## EXERCISE DIRECTIONS:
In the entries below, find the lines with the word "agent" and copy them.

## RECORDS TO PROCESS:
——
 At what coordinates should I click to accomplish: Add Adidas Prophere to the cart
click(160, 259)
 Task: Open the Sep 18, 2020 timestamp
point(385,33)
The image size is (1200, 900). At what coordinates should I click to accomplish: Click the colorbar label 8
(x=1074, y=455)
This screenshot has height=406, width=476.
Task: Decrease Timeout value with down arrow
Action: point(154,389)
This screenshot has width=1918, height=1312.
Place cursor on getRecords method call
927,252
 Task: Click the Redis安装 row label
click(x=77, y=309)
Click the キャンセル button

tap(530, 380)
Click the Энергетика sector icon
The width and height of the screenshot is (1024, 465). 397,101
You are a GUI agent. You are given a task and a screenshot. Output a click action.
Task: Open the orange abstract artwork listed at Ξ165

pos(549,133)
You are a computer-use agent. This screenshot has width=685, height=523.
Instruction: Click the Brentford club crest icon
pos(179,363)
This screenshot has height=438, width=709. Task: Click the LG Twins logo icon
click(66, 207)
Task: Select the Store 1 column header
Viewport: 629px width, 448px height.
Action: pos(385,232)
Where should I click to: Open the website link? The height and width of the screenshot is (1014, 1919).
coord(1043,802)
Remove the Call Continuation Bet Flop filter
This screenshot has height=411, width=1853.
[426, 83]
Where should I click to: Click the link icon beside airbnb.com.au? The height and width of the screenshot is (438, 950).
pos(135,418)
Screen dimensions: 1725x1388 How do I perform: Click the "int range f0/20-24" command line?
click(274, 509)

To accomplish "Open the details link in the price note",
——
## RESPONSE:
You are a GUI agent. You are given a task and a screenshot. Output a click action.
You are a computer-use agent. This screenshot has width=685, height=523.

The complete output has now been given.